— Task directions —
Extend the passage below on labor law and international labor standards, starting right after its last sentence.

— Document passage —
++++
In the paper, the author examines the legal mechanism of social partnership in the States of the Eurasian Economic Union for compliance with international labor standards. The status of ratification of the ILO conventions in the field of social partnership in the EAEU Member States is defined, and a brief description of international standards in the exercise of the right to freedom of association, the institution of employee representation, and the implementation of forms of social partnership is given. The author concludes that some approaches to the legislative regulation of collective labor relations differ from international standards, and in some cases contradict them. Based on the analysis of labor legislation, gaps and conflicts in the regulation of collective bargaining procedures, mutual consultations and exchange of information, as well as ensuring the right to freedom of association and representation of employees in social partnership are identified. There is no uniformity in the definition and regulation of forms of social partnership in the EAEU States. The legislation of the EAEU States is characterized by heterogeneous conditions for conducting consultations: in some countries, this form of social partnership is implemented through the mechanism of coordination of important decisions and acts of the employer (Belarus, Kyrgyzstan) with employees’ representatives, in others through the mechanism of taking into account the opinion of the representative body of employees (Kazakhstan, Russia). In Armenia, the labor legislation does not provide for a counselling mechanism. The national legislation of a number of States contains rules that violate the right to freedom of association. The Committee of experts on the application of ILO conventions and recommendations has repeatedly noted this in its reports and recommendations. The author formulates recommendations for improving the legal framework of social partnership in the EAEU States in order to implement international obligations. In particular, it is recommended that the legislation of the EAEU States provide for a more systematic and clear mechanism for regular exchange of information between employees and the employer and their representatives as an independent form of social partnership.


Author(s):  
Fauzan Fauzan

The position between workers and workers in labor law always places an unbalanced position, where the position of workers will always be in a weak position. In the dispute over industrial relations disputes regulated in Law Number 2 of 2004 the basis for evidence is based on Article 163 HIR (Herzien Indonesis Reglement)/ 283 RBg (Rechtsreglement Buitengewesten) / 1865 BW (burgerlijk wetboek voor Indonesie). The provisions of this Article give rise to injustice about the reverse evidence that has been established by the International Labor Organization (ILO) through international labor standards and other ILO legal instruments regarding reverse proof in cases of dismissal, Freedom of Association, and Equality in Employment and Occupation. This research utilizes a juridical normative, descriptive approach and is supported by case studies as data support, and an analysis is carried out based on qualitative methods and legal comparisons.
++++
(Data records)
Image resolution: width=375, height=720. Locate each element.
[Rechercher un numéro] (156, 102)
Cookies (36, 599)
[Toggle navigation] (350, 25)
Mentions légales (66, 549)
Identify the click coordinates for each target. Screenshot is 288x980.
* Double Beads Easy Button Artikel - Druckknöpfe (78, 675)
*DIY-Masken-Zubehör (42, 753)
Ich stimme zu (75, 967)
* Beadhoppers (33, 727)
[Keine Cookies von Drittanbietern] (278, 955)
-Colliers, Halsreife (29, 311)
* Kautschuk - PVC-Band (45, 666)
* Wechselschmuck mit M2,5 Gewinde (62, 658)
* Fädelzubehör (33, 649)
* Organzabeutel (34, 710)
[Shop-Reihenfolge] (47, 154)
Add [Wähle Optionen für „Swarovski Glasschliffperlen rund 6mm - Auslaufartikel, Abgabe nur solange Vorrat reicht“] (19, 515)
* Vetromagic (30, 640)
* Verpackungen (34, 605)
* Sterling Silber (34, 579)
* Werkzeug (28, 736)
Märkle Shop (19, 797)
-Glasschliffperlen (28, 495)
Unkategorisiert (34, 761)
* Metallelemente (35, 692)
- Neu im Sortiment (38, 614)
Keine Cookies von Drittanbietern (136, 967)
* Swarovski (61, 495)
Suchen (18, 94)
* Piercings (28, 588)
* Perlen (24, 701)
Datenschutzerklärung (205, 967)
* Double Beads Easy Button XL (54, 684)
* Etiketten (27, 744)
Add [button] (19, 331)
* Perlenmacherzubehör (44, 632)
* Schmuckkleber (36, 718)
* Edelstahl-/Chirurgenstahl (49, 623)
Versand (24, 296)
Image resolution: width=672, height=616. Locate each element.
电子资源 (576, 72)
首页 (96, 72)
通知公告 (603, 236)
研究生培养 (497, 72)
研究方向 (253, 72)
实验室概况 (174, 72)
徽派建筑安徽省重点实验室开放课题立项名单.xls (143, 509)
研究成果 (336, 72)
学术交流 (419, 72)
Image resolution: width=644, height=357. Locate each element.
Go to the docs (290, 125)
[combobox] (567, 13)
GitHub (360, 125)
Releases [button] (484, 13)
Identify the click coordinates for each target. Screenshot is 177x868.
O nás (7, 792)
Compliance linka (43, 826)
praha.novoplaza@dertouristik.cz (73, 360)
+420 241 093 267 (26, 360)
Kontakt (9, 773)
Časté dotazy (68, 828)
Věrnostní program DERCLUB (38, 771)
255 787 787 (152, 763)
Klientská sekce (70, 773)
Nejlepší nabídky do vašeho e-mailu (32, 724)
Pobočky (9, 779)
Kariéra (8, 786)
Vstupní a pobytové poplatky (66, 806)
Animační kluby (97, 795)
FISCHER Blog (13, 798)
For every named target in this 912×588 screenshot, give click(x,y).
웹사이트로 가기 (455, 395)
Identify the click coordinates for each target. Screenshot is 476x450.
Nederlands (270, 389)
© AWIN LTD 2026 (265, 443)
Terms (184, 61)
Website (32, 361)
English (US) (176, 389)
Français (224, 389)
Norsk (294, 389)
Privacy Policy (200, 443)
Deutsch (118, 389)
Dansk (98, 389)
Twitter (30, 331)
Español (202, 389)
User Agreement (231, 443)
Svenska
++++
— Written answer —
2015 ◽  
Vol 87 ◽  
pp. 213-234 ◽  
Author(s):  
Dorothy Sue Cobble

AbstractContrary to conventional wisdom, some of the most contentious disputes over international labor standards and worker rights occurred not between Western nations and the “rest” but within single nations. To explore the deep fissures in Japanese society over the rights of women and workers, I offer the first scholarly account of Japan's only woman representative to the ILO's inaugural 1919 Washington conference, elite social feminist Tanaka Taka, grandniece of renowned Japanese capitalist Shibusawa Eiichi. I recount her efforts in Japan and in Washington to secure free speech and economic rights for Japan's workers, men and women, and detail the hostilities she encountered from employers and organized labor. In addition, I reconstruct the parallel tale of factory supervisor Masumoto Uhei whose appointment as Japan's labor delegate led to widespread labor protests and a power struggle between trade unions and the state in Japan. The debate over who would speak for Japan's workers at the ILO and whether Japan would accept the labor standards being proposed by Western nations captured worldwide attention. It changed ideas in the East and the West about what Japan's workers deserved and desired and had lasting consequences for global politics and social policy.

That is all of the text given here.